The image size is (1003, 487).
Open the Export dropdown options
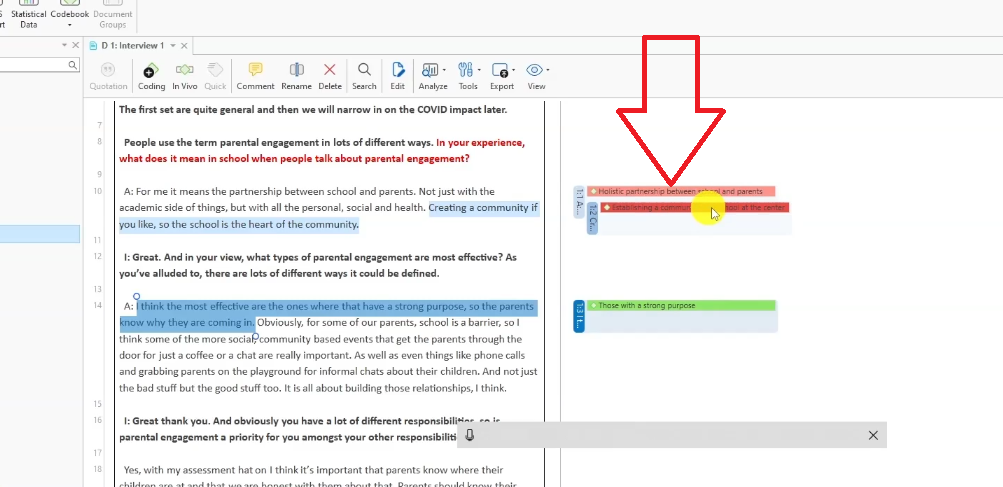pyautogui.click(x=502, y=73)
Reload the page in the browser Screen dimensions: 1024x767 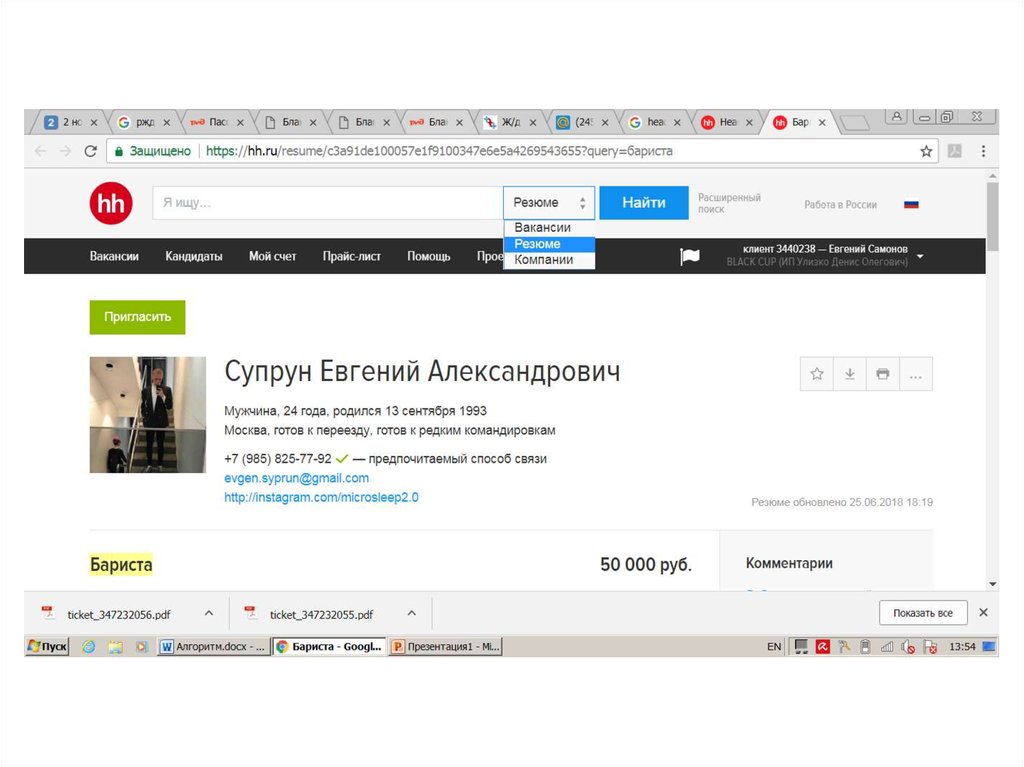point(90,152)
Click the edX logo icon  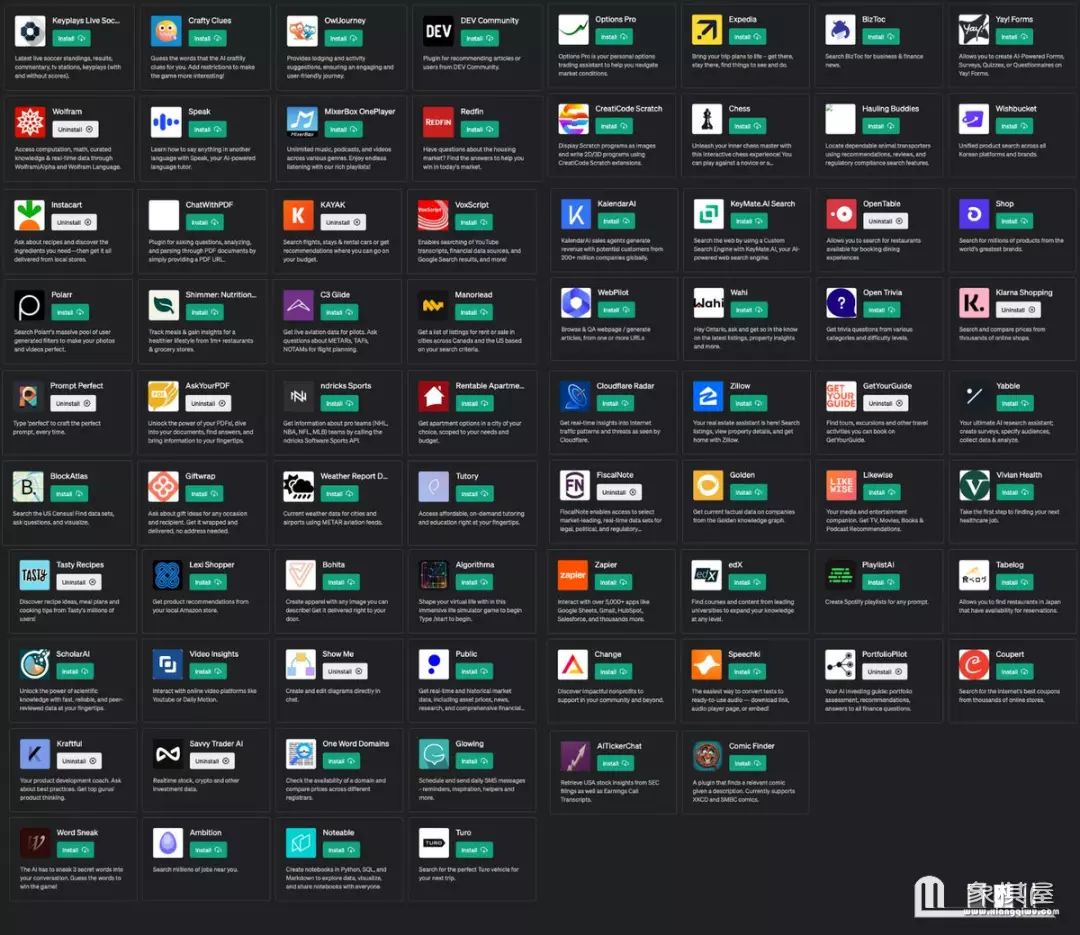pyautogui.click(x=707, y=575)
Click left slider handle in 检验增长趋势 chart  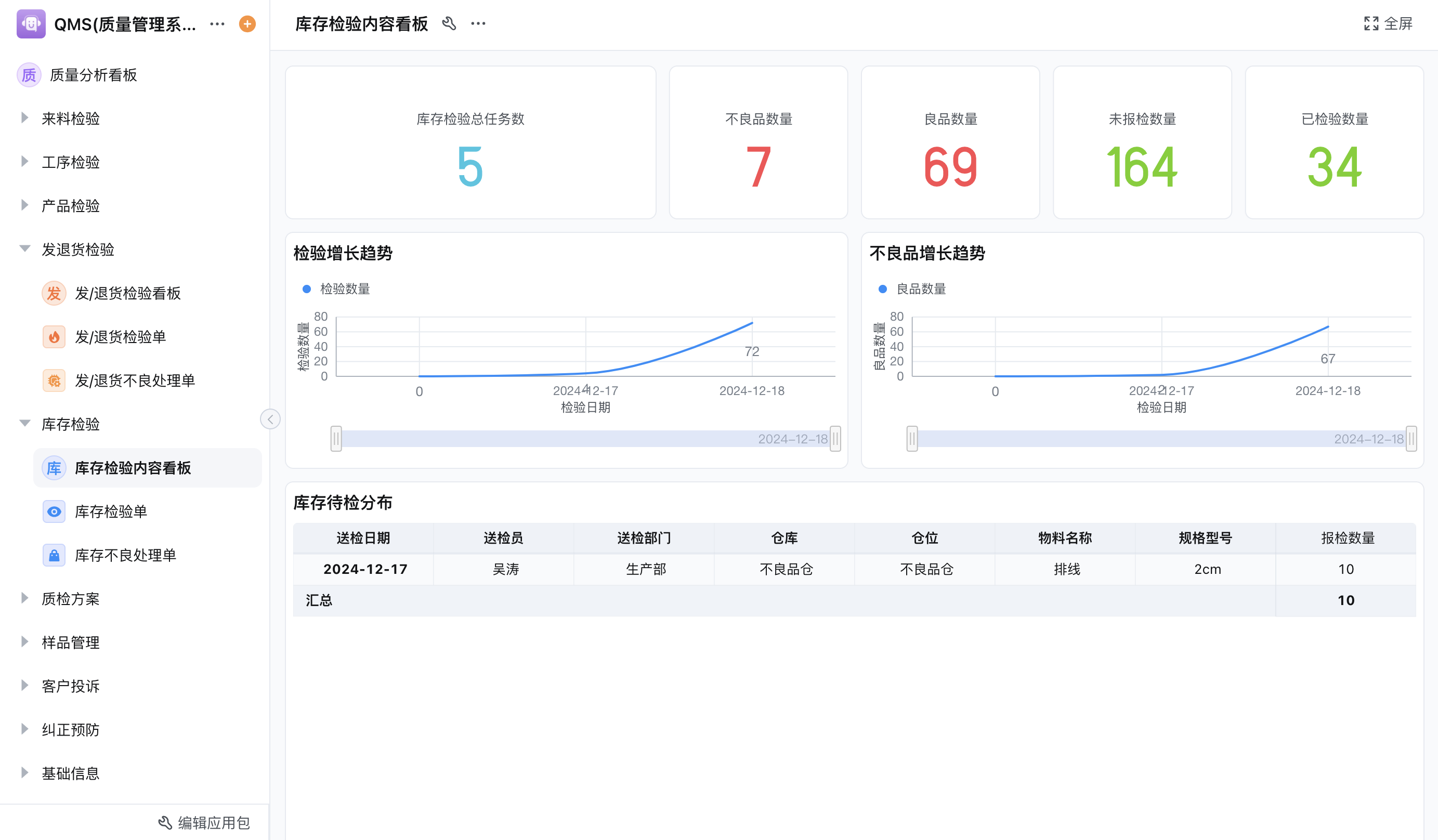coord(336,439)
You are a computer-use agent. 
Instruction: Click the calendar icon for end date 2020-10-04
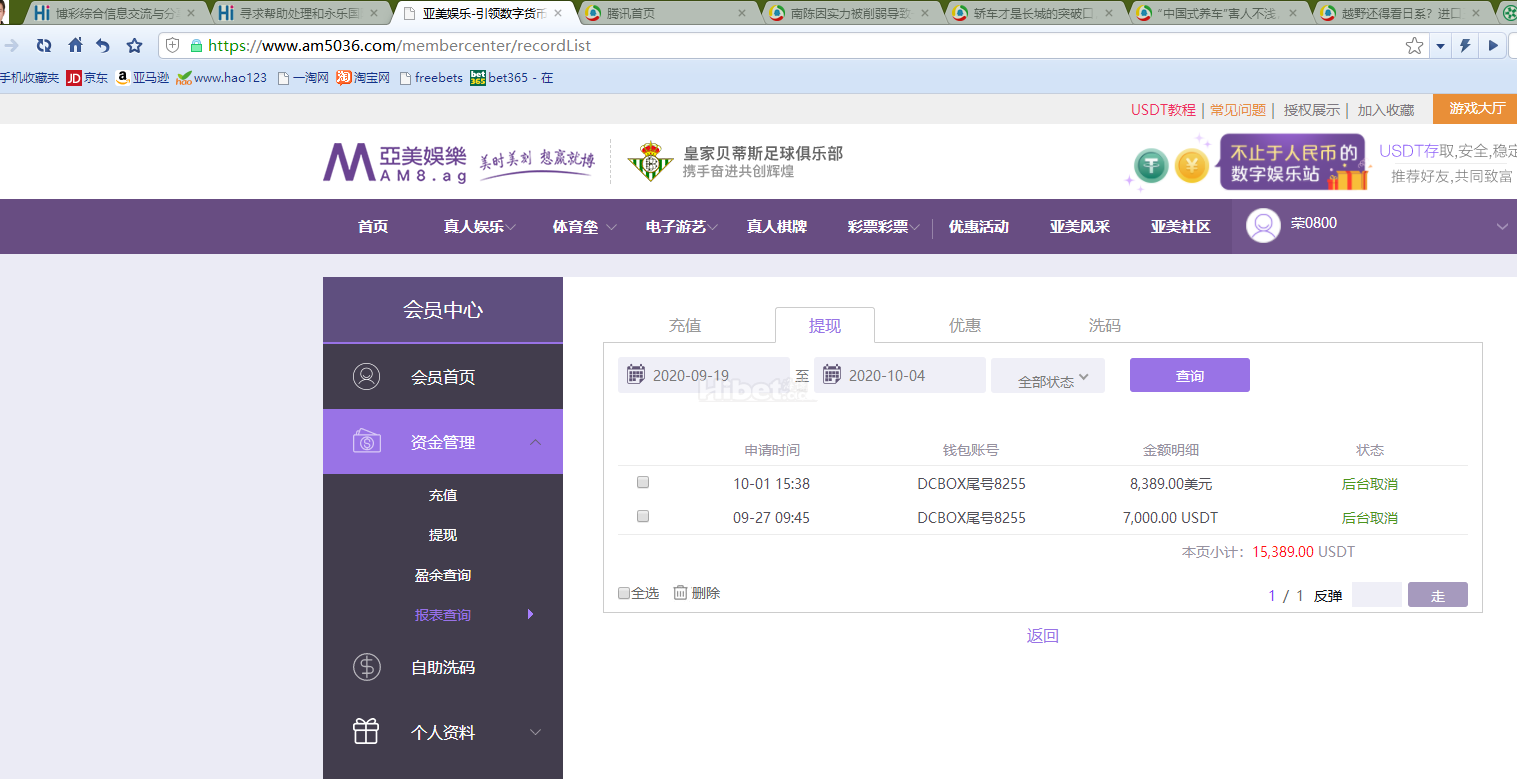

★ ★ ★ ★ ★

-- Short task --
Reproduce verbatim the stretch of the listing from the line containing "You are a computer-use agent." through the end of the listing, omitting the pictures.

-- Result of this exercise --
You are a computer-use agent. 
Instruction: Click the calendar icon for end date 2020-10-04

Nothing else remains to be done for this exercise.